The more that American cities and towns become Mexican-dominant, the more those American cities and towns will resemble Mexico.

Mexicans have very different ideas of what ‘government’ is and does, and what ‘la policia’ is and does.

The appropriately named CA town of Calexico is 96.8% hispanic and borders Mexico.

The LA Times, surprisingly, has a good piece titled “In Calexico, Former LAPD Official Finds a Police Department in Turmoil” (hat tip: AmRen).

The piece starts off like a Dashiell Hammett novel:

Sitting hard up against a towering rusted fence that separates the United States from Mexico, this city is for most a dreary gantlet of fast-food restaurants and gas stations on the way to one of Calexico’s two official border crossings.

Calexico wasn’t a place that Mike Bostic had ever visited. In fact, the former high-ranking Los Angeles police official thought it was in Mexico until he got a call from its new city manager in September.

The call led to a secret meeting in a San Diego hotel room. There, the city manager, Richard Warne, told Bostic that a group of veteran cops was running the department like a fiefdom, taking home big overtime checks while very little police work was getting done.

Calexico needed a new police chief, Warne said. And he wanted Bostic for the job…

One afternoon in October, while Bostic waited in his car outside, Warne summoned the city’s chief into his office and promptly fired him. He then fetched Bostic, walked him into the town’s one police station and introduced him to a stunned group of officers.

Warne and Bostic, it should be added, are white guys.

So, what is going on in Calexico?

It was, Bostic said, a department that essentially had ceased to function. Dispatch records showed each of the about two dozen officers on the force had responded, on average, to only five radio calls for help in a month. Many officers, Bostic said, were months behind on writing crime reports.

Even the fact that Calexico’s crime rate appeared to be half that of a nearby city was not cause for encouragement. To Bostic, it was proof many residents had simply given up looking to the police for help and reporting crimes — a sentiment he said he heard repeatedly at town hall-style meetings.

“The community has been afraid even to call for too long,” said Eddie Guzman, 61, a mortgage broker who has lived in Calexico for more than 50 years. “I’m hoping that things will change under him. We need someone from the outside to come in and clean this place up.”

IOW, the police were acting like… well… like la policia in Mexico. Translation: massive abuse (if not outright corruption), of which I’m sure the LAT is only hitting the tip of the iceberg of.

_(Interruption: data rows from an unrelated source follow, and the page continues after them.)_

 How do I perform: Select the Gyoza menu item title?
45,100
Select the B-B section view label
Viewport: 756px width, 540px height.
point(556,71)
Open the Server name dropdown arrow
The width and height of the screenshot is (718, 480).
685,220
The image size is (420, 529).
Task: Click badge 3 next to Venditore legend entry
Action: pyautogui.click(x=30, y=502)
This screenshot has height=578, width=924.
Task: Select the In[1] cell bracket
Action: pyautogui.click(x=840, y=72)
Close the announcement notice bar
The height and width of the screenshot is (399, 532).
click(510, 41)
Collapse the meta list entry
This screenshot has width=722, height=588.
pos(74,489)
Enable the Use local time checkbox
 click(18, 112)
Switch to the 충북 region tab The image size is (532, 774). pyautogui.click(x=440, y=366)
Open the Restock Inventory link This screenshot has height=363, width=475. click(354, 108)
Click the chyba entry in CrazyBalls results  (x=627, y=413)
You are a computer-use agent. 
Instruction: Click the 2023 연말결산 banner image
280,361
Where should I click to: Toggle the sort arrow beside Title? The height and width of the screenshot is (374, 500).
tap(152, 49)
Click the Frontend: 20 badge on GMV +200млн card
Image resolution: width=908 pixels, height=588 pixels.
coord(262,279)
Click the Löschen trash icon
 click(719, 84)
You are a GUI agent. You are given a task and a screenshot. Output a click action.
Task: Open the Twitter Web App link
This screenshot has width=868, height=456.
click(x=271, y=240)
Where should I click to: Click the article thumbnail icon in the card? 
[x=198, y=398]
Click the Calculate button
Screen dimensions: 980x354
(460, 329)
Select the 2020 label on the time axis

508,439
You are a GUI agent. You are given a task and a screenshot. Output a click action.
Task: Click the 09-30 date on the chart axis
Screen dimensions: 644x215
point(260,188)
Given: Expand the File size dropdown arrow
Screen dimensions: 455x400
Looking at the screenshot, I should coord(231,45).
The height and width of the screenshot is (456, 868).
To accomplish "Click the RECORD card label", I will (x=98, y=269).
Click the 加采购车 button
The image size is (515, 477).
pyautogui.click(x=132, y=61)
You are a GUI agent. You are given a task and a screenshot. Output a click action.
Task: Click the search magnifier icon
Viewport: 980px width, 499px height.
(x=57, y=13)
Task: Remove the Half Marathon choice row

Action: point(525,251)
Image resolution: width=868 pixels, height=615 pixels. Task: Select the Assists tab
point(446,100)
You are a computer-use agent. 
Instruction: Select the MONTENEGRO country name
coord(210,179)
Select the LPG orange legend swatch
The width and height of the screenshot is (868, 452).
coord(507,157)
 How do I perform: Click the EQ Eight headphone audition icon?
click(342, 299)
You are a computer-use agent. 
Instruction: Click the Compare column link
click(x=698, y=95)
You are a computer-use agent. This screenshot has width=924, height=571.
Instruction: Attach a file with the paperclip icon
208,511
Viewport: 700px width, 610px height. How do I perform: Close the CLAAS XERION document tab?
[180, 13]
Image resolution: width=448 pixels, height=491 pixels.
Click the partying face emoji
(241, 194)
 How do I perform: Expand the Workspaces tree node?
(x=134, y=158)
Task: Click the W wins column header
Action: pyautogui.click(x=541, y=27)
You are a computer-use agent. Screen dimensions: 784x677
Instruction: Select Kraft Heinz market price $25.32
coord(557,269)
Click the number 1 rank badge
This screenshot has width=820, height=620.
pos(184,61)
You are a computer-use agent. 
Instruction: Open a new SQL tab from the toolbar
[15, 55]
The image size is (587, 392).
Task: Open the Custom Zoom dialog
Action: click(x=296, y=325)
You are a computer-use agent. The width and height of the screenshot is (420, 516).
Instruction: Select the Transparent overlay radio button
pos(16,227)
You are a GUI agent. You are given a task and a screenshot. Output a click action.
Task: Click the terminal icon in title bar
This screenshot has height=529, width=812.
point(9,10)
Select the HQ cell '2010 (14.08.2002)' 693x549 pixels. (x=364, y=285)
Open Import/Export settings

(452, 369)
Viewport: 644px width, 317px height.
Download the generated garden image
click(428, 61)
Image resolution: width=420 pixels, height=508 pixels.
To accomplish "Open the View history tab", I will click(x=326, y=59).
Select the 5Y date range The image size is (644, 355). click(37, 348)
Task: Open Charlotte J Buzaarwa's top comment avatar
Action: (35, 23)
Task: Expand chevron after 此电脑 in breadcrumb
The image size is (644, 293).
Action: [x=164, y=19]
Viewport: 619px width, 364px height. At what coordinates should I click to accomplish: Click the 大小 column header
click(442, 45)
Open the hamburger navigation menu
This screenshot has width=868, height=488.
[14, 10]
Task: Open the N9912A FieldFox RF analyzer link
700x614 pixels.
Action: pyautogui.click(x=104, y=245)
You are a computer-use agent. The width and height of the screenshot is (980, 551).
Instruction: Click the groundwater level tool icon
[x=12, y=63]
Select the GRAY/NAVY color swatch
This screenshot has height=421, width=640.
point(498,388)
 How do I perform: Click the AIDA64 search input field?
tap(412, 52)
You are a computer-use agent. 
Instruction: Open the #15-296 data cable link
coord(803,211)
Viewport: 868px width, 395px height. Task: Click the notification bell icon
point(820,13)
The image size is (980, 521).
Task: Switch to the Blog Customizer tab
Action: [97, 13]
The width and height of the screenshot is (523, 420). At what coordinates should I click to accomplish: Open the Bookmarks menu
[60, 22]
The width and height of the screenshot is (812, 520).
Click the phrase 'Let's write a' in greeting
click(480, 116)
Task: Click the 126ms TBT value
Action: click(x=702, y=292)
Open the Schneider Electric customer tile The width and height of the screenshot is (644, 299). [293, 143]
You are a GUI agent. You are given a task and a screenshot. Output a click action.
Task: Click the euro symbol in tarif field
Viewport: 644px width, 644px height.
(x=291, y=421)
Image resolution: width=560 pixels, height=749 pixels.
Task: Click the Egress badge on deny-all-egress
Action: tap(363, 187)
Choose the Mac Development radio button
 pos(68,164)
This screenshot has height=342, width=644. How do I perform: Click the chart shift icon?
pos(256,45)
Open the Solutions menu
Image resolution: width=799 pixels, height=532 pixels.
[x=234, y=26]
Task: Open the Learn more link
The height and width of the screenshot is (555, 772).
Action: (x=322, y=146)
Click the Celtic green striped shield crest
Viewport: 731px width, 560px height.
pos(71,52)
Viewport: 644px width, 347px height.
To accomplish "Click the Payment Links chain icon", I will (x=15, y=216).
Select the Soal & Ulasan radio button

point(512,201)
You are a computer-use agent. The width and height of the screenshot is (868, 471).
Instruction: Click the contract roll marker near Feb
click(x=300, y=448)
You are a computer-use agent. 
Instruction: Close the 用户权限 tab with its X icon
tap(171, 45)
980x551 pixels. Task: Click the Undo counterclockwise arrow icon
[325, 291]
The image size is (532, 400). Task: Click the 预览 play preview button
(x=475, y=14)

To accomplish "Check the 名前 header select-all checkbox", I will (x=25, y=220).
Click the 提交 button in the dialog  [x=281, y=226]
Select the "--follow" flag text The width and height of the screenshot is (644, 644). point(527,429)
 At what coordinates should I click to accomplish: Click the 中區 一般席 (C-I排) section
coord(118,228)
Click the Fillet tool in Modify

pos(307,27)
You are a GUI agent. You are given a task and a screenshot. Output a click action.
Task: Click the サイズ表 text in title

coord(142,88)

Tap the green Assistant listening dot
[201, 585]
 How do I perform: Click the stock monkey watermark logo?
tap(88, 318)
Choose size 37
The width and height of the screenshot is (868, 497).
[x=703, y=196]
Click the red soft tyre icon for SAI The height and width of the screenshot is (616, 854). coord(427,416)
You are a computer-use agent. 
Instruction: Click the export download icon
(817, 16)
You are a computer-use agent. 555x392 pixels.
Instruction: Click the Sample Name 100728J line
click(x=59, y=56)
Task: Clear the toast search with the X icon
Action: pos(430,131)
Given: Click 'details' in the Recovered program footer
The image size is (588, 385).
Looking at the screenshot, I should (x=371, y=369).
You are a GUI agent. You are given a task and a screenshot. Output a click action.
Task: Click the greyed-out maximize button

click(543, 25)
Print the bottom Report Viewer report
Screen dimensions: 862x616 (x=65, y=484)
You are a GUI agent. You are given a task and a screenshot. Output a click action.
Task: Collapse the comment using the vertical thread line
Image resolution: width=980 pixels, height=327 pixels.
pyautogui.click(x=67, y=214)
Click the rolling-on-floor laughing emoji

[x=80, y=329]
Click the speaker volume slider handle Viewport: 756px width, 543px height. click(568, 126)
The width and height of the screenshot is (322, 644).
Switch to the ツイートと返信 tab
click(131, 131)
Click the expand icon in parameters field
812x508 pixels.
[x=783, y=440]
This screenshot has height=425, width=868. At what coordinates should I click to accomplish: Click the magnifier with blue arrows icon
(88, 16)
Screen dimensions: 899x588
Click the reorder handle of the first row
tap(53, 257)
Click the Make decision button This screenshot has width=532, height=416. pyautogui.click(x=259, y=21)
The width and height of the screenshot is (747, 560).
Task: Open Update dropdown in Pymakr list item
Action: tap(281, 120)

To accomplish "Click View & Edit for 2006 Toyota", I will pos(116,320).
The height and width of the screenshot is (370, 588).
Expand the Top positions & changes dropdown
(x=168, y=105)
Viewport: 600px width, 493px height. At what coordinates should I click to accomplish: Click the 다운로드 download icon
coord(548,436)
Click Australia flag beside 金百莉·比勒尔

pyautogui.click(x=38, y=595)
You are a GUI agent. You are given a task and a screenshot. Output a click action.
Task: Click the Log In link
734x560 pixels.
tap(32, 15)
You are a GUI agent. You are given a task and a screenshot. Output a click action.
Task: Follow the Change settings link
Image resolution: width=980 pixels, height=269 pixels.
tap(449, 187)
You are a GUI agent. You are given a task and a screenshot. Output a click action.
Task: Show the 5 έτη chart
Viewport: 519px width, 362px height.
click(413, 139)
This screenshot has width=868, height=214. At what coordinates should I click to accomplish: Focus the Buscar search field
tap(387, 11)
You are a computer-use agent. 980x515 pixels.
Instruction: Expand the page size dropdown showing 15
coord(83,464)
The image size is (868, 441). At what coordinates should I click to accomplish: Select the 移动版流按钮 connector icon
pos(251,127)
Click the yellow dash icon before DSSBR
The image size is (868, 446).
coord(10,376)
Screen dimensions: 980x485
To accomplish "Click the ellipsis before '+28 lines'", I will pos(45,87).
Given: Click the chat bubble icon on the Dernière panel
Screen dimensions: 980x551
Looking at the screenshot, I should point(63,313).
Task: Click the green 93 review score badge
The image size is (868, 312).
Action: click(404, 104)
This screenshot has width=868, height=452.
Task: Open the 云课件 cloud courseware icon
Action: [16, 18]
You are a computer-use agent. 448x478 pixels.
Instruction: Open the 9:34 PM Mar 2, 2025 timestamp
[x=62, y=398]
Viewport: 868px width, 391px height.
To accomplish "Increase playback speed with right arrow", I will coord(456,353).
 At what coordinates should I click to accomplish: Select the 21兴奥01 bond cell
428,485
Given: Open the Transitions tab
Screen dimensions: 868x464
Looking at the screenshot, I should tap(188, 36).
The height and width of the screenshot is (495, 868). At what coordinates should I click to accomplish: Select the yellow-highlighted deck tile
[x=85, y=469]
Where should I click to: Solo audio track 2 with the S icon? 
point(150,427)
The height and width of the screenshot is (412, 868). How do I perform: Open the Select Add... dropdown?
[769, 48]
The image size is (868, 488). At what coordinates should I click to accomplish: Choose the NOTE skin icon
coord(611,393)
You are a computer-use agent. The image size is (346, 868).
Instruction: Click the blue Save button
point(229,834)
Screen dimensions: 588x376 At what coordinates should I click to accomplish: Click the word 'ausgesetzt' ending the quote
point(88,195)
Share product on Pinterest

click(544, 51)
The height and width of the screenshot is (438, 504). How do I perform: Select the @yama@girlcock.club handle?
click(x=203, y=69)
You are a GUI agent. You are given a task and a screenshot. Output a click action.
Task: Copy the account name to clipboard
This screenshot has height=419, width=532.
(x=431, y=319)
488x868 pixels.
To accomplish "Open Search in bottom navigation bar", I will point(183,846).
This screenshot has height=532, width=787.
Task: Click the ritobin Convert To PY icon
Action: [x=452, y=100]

Guzman, like several other residents and city officials, chalked up the trouble in the Police Department–as well as the city government–to “the compadre system,” a set of unwritten but deeply ingrained rules that they say form the underpinnings for civic life in Calexico. Under the compadre system, they say, favors are traded like currency and personal relationships often trump the rule of law.

“The city has a long history of favoritism, cronyism and corruption among city officials,” Warne charged, noting he is the 26th city manager to be hired in the last 35 years. “The hiring of friends, relatives and mistresses has been a common practice–people who were clearly unqualified for their jobs. Goods and services are purchased based on personal connections without any consideration of quality…

The problems, Bostic said, stemmed from half a dozen or so officers, who also held sway in the police officers union. Bostic said they effectively ran the department, threatening other officers with misconduct investigations if they got out of line and running the department’s $450,000 annual budget for overtime to nearly $1.5 million.

Now, about that tip of the iceberg:

Soon after he took over in Calexico, Bostic said he contacted the FBI, relaying concerns he had about some of his officers. Then, on a morning in late October, dozens of agents descended on the police station, seizing computer hard drives and documents.

FBI officials acknowledged the ongoing investigation but declined to comment on its scope or focus. Bostic, for his part, has refused to elaborate on the probe…

There’s no mention of ethnic breakdown of the police force, but regarding 3 officers Bostic fired:

Three police officers whom Bostic fired, leaders in the union representing the city’s cops, object to his portrayal of a badly broken department. Instead, they argue, Bostic and Warne are part of a campaign by some City Council members to dismantle the union, which is a force in local politics

The LAT piece has this accompanying photo, which sheds light on the ethnicity thing.

Former Patrol Sgt. Francisco Uriarte (fired after 14 1/2 years); Investigations Sgt. German Duran (fired after 24 years); Luis Casillas, police union president (also fired); Brenda Godinez, local resident and union supporter.

Former Patrol Sgt. Francisco Uriarte (fired after 14 1/2 years); Investigations Sgt. German Duran (fired after 24 years); Luis Casillas, police union president (also fired); Brenda Godinez, local resident and union supporter.

Notice the language used in the signs.

But, wait, isn’t the idea of Mexican police being corrupt a stereotype?